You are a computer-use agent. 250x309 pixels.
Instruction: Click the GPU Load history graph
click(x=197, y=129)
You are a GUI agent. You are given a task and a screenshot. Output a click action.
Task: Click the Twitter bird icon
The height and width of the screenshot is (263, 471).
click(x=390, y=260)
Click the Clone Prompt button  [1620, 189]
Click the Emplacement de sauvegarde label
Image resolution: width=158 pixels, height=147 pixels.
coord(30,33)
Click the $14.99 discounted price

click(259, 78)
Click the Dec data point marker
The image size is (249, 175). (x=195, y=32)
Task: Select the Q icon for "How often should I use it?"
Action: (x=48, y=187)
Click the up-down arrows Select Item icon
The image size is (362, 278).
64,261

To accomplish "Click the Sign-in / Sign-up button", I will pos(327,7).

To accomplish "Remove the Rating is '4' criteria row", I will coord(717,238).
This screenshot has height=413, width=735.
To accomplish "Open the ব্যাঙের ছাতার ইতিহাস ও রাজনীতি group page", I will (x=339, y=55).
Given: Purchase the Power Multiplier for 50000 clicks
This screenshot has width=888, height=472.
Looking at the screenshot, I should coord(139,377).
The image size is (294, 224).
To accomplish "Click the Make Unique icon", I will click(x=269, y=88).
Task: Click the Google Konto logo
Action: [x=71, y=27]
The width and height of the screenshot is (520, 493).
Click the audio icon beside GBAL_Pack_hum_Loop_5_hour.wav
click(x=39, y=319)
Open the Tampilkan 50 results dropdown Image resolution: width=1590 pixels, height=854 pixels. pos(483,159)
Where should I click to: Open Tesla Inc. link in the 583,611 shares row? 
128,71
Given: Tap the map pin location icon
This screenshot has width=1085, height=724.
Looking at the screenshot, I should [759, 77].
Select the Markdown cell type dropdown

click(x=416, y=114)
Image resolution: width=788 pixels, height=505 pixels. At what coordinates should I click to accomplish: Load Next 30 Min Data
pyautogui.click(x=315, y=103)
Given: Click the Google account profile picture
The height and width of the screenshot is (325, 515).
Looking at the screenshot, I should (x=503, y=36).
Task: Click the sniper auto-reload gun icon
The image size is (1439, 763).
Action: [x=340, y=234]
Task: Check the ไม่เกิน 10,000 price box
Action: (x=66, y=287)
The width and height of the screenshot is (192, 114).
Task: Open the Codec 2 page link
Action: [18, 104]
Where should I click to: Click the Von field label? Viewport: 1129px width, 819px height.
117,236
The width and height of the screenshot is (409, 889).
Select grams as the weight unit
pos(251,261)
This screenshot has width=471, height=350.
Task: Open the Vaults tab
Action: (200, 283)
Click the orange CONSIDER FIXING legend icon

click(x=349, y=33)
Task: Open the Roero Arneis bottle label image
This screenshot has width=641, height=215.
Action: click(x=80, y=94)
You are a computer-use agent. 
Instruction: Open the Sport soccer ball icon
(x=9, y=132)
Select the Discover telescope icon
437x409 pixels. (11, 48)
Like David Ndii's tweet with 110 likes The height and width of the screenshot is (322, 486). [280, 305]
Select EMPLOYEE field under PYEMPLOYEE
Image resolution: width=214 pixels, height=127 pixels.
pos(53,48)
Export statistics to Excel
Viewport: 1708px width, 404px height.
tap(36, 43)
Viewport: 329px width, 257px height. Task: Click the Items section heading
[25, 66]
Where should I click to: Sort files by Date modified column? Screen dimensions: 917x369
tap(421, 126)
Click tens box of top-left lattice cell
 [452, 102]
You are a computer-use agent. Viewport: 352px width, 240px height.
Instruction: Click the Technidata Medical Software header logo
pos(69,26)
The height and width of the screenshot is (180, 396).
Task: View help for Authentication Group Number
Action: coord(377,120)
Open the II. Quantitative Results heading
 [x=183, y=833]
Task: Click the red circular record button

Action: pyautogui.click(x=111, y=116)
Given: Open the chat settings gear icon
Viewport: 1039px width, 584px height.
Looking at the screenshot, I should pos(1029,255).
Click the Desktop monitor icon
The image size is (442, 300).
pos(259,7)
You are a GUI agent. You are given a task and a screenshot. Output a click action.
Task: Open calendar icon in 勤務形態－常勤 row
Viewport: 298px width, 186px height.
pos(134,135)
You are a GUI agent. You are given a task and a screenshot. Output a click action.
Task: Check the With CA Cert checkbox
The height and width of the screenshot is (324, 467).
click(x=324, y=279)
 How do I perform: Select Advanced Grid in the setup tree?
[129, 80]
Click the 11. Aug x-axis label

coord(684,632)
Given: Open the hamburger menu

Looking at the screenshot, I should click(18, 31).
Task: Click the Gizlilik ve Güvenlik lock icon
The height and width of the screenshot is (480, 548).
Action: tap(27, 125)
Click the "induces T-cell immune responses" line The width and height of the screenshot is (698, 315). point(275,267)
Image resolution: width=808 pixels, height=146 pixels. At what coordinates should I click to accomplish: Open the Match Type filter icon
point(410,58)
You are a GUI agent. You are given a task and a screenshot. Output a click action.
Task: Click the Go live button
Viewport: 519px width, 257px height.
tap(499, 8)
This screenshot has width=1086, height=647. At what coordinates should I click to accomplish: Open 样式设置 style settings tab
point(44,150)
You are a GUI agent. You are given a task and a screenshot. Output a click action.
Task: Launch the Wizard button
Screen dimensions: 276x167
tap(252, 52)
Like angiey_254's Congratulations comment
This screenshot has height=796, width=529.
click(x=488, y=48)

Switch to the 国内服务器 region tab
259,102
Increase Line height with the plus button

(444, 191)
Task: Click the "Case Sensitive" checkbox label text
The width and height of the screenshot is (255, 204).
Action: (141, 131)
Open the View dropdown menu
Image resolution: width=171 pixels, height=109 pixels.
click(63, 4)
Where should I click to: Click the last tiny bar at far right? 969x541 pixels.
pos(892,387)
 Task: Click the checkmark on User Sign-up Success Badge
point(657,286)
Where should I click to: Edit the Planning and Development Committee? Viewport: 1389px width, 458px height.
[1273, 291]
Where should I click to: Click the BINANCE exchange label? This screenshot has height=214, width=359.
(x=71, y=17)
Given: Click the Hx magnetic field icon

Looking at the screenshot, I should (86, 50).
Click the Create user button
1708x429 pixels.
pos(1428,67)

» What you have to do: All the records are to be transcribed exactly, with no line missing.

» Written reply:
You are a computer-use agent. 250x309 pixels.
Instruction: Click the GPU Load history graph
click(x=197, y=129)
You are a GUI agent. You are given a task and a screenshot. Output a click action.
Task: Click the Twitter bird icon
The height and width of the screenshot is (263, 471).
click(x=390, y=260)
Click the Clone Prompt button  [1620, 189]
Click the Emplacement de sauvegarde label
Image resolution: width=158 pixels, height=147 pixels.
coord(30,33)
Click the $14.99 discounted price

click(259, 78)
Click the Dec data point marker
The image size is (249, 175). (x=195, y=32)
Task: Select the Q icon for "How often should I use it?"
Action: (x=48, y=187)
Click the up-down arrows Select Item icon
The image size is (362, 278).
64,261

To accomplish "Click the Sign-in / Sign-up button", I will pos(327,7).

To accomplish "Remove the Rating is '4' criteria row", I will coord(717,238).
This screenshot has height=413, width=735.
To accomplish "Open the ব্যাঙের ছাতার ইতিহাস ও রাজনীতি group page", I will (x=339, y=55).
Given: Purchase the Power Multiplier for 50000 clicks
This screenshot has width=888, height=472.
Looking at the screenshot, I should coord(139,377).
The image size is (294, 224).
To accomplish "Click the Make Unique icon", I will click(x=269, y=88).
Task: Click the Google Konto logo
Action: [x=71, y=27]
The width and height of the screenshot is (520, 493).
Click the audio icon beside GBAL_Pack_hum_Loop_5_hour.wav
click(x=39, y=319)
Open the Tampilkan 50 results dropdown Image resolution: width=1590 pixels, height=854 pixels. pos(483,159)
Where should I click to: Open Tesla Inc. link in the 583,611 shares row? 
128,71
Given: Tap the map pin location icon
This screenshot has width=1085, height=724.
Looking at the screenshot, I should [759, 77].
Select the Markdown cell type dropdown

click(x=416, y=114)
Image resolution: width=788 pixels, height=505 pixels. At what coordinates should I click to accomplish: Load Next 30 Min Data
pyautogui.click(x=315, y=103)
Given: Click the Google account profile picture
The height and width of the screenshot is (325, 515).
Looking at the screenshot, I should (x=503, y=36).
Task: Click the sniper auto-reload gun icon
The image size is (1439, 763).
Action: [x=340, y=234]
Task: Check the ไม่เกิน 10,000 price box
Action: (x=66, y=287)
The width and height of the screenshot is (192, 114).
Task: Open the Codec 2 page link
Action: [18, 104]
Where should I click to: Click the Von field label? Viewport: 1129px width, 819px height.
117,236
The width and height of the screenshot is (409, 889).
Select grams as the weight unit
pos(251,261)
This screenshot has width=471, height=350.
Task: Open the Vaults tab
Action: (200, 283)
Click the orange CONSIDER FIXING legend icon

click(x=349, y=33)
Task: Open the Roero Arneis bottle label image
This screenshot has width=641, height=215.
Action: click(x=80, y=94)
You are a computer-use agent. 
Instruction: Open the Sport soccer ball icon
(x=9, y=132)
Select the Discover telescope icon
437x409 pixels. (11, 48)
Like David Ndii's tweet with 110 likes The height and width of the screenshot is (322, 486). [280, 305]
Select EMPLOYEE field under PYEMPLOYEE
Image resolution: width=214 pixels, height=127 pixels.
pos(53,48)
Export statistics to Excel
Viewport: 1708px width, 404px height.
tap(36, 43)
Viewport: 329px width, 257px height. Task: Click the Items section heading
[25, 66]
Where should I click to: Sort files by Date modified column? Screen dimensions: 917x369
tap(421, 126)
Click tens box of top-left lattice cell
 [452, 102]
You are a computer-use agent. Viewport: 352px width, 240px height.
Instruction: Click the Technidata Medical Software header logo
pos(69,26)
The height and width of the screenshot is (180, 396).
Task: View help for Authentication Group Number
Action: coord(377,120)
Open the II. Quantitative Results heading
 [x=183, y=833]
Task: Click the red circular record button

Action: pyautogui.click(x=111, y=116)
Given: Open the chat settings gear icon
Viewport: 1039px width, 584px height.
Looking at the screenshot, I should pos(1029,255).
Click the Desktop monitor icon
The image size is (442, 300).
pos(259,7)
You are a GUI agent. You are given a task and a screenshot. Output a click action.
Task: Open calendar icon in 勤務形態－常勤 row
Viewport: 298px width, 186px height.
pos(134,135)
You are a GUI agent. You are given a task and a screenshot. Output a click action.
Task: Check the With CA Cert checkbox
The height and width of the screenshot is (324, 467).
click(x=324, y=279)
 How do I perform: Select Advanced Grid in the setup tree?
[129, 80]
Click the 11. Aug x-axis label

coord(684,632)
Given: Open the hamburger menu

Looking at the screenshot, I should click(18, 31).
Task: Click the Gizlilik ve Güvenlik lock icon
The height and width of the screenshot is (480, 548).
Action: tap(27, 125)
Click the "induces T-cell immune responses" line The width and height of the screenshot is (698, 315). point(275,267)
Image resolution: width=808 pixels, height=146 pixels. At what coordinates should I click to accomplish: Open the Match Type filter icon
point(410,58)
You are a GUI agent. You are given a task and a screenshot. Output a click action.
Task: Click the Go live button
Viewport: 519px width, 257px height.
tap(499, 8)
This screenshot has width=1086, height=647. At what coordinates should I click to accomplish: Open 样式设置 style settings tab
point(44,150)
You are a GUI agent. You are given a task and a screenshot. Output a click action.
Task: Launch the Wizard button
Screen dimensions: 276x167
tap(252, 52)
Like angiey_254's Congratulations comment
This screenshot has height=796, width=529.
click(x=488, y=48)

Switch to the 国内服务器 region tab
259,102
Increase Line height with the plus button

(444, 191)
Task: Click the "Case Sensitive" checkbox label text
The width and height of the screenshot is (255, 204).
Action: (141, 131)
Open the View dropdown menu
Image resolution: width=171 pixels, height=109 pixels.
click(63, 4)
Where should I click to: Click the last tiny bar at far right? 969x541 pixels.
pos(892,387)
 Task: Click the checkmark on User Sign-up Success Badge
point(657,286)
Where should I click to: Edit the Planning and Development Committee? Viewport: 1389px width, 458px height.
[1273, 291]
Where should I click to: Click the BINANCE exchange label? This screenshot has height=214, width=359.
(x=71, y=17)
Given: Click the Hx magnetic field icon

Looking at the screenshot, I should (86, 50).
Click the Create user button
1708x429 pixels.
pos(1428,67)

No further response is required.